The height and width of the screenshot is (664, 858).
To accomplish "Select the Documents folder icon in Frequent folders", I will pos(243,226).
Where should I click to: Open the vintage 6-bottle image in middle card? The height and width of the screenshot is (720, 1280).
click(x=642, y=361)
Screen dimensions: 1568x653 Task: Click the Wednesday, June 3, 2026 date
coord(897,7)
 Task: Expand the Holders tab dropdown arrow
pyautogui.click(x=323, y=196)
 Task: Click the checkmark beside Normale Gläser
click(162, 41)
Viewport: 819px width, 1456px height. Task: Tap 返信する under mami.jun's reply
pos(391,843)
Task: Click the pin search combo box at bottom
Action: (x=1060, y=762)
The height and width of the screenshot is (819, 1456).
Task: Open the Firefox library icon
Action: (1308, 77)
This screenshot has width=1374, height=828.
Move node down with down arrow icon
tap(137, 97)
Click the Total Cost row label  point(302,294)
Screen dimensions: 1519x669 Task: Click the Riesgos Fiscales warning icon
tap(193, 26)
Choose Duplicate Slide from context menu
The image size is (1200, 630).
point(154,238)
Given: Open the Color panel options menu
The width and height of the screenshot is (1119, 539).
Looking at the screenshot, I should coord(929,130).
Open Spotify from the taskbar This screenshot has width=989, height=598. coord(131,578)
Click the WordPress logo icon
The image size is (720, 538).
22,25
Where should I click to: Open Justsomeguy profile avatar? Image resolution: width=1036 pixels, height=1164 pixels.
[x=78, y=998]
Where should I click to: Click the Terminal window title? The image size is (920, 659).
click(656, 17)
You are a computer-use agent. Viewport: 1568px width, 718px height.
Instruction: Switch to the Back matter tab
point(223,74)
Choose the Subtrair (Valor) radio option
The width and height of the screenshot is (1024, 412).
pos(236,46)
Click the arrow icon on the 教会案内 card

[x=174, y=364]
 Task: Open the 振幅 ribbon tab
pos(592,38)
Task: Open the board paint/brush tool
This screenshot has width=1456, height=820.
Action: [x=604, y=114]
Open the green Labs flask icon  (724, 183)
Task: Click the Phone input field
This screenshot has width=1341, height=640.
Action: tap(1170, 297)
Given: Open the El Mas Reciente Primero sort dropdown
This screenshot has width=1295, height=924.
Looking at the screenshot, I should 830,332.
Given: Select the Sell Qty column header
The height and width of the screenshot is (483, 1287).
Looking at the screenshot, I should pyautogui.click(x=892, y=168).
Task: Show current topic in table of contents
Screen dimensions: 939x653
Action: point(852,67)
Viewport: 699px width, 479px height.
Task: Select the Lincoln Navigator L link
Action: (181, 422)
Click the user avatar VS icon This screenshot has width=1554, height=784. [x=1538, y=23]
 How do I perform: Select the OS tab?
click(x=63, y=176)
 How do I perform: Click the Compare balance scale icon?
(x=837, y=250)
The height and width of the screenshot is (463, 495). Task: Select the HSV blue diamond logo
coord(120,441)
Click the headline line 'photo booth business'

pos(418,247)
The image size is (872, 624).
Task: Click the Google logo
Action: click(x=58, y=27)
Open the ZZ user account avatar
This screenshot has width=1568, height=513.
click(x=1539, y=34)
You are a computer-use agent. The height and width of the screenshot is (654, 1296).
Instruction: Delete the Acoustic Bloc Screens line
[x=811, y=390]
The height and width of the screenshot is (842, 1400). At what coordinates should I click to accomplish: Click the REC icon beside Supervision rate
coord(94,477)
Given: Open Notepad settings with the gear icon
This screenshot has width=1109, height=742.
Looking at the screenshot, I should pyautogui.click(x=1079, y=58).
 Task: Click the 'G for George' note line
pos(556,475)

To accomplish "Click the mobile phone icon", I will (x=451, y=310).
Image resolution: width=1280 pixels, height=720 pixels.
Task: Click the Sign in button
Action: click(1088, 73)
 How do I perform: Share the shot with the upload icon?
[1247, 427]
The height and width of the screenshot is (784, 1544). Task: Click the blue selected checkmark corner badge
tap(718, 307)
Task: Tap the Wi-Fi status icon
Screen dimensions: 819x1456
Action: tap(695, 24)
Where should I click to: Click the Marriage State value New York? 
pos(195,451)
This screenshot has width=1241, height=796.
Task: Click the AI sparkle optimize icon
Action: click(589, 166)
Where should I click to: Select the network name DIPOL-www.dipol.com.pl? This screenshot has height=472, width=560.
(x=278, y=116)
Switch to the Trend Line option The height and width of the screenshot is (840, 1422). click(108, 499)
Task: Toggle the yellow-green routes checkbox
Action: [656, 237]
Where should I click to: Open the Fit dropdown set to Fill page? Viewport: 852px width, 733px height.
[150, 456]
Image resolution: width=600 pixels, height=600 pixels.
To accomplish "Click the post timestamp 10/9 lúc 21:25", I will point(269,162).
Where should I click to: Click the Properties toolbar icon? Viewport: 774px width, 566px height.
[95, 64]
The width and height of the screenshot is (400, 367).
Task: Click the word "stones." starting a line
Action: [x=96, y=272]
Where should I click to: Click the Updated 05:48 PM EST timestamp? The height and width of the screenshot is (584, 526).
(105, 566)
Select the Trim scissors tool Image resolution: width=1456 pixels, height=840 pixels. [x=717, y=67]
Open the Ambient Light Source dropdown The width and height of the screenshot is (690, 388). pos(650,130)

* [Exercise description]:
Gather all lines from the listing above in which "agent" occurs.

* [The completed task]:
You are a computer-use agent. Viewport: 1568px width, 718px height.
You are a computer-use agent. The height and width of the screenshot is (654, 1296).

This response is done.